The mammalian high-affinity pancreatic polypeptide receptors cloned and sequenced to date include rat [58], mouse [34], human [27], guinea-pig [24] and porcine [111] Y4 species. The mammalian Y4 receptors show up to 25% difference in alignment of primary structure, which is considerably in excess of sequence variation encountered across mammalian Y1 receptors (<7%) and Y2 receptors (<9%) (see e.g. [111]). Across the field of Y receptors, the Y4 receptors have apparently diversified the most, which may indicate greater functional specialization of pancreatic polypeptides vs. the cross-species uniformity of NPY messaging in vertebrates [50], [51]. Distinct less selective PP receptors that also bind NPY and PYY have been characterized in the fish Brachidanio rerio[6], [97], but their pharmacology and physiology needs additional study. Some of these fish molecules might represent distant precursors of Y1 group receptors in higher ectotherms and endotherms.

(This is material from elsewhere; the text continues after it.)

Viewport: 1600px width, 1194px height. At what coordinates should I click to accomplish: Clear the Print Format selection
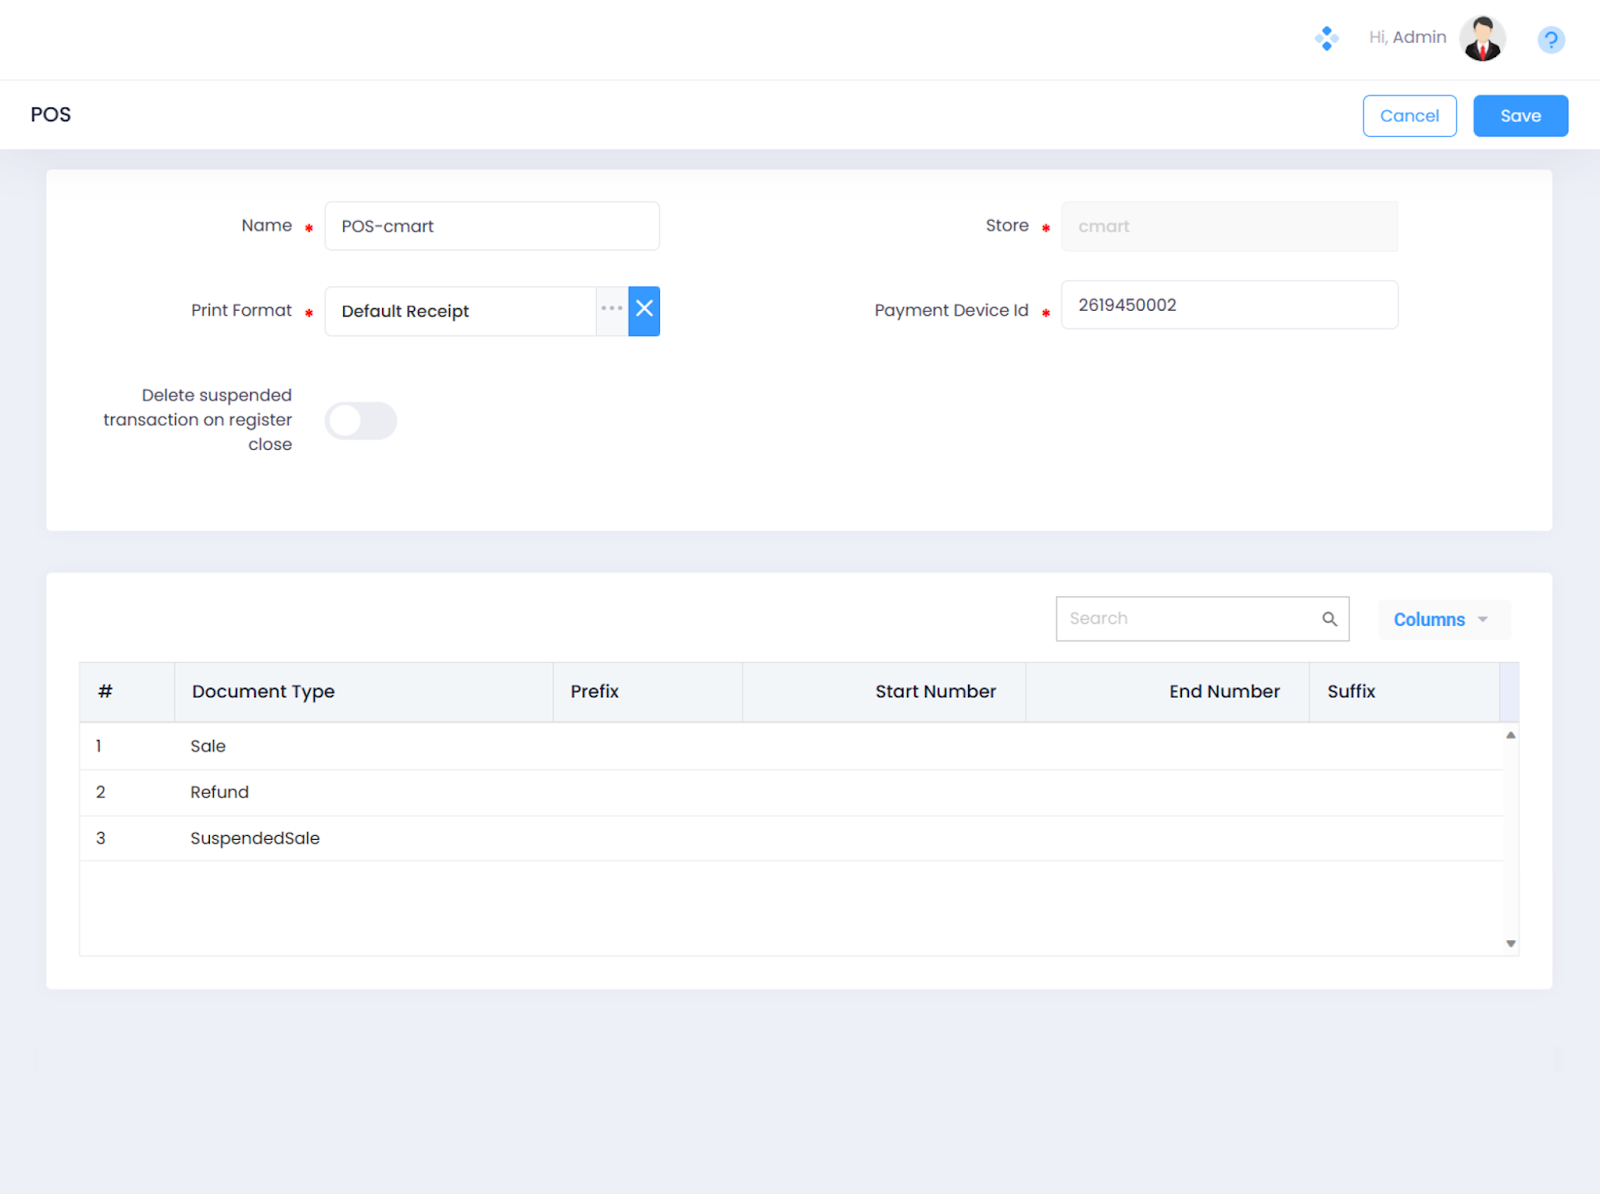tap(644, 311)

Regulation of physiological processes by pancreatic polypeptides appears to center on targets outside the blood-brain barrier, which is not readily penetrated by PPs. Likewise, PP receptors identified thus far are largely in the gut [25], [31], and in brain areas accessible to peptides present in general circulation [64], [106], [107]. However, we found significant numbers of PP receptors especially in the kidney [83] and also in the hypothalamus [84] of the rabbit, as well as in the estrogen-induced rat anterior pituitary prolactinoma [79]. These sites were originally thought to be Y5-like, but subsequent comparisons indicated a greater similarity to Y4 receptors ( [80] and this review). Sites responding to avian PPs and identified in the chick [40] have also been reported in the mammal [1], [40], [41].

In view of past findings showing regulation of ion balance by NPY/PYY/PP peptides and receptors [9], [19], [20], as well as the highly selective sensitivity of PP binding to modulators of sodium transport, and to sodium ion itself [79], [80], [81], [82], [84], [85], this review is looking especially into ion regulation of the binding of pancreatic polypeptides to PP receptors. This is supplemented by description of basic features of PP peptides and their probable binding epitopes, as well as of Y4 receptors viewed in the same context.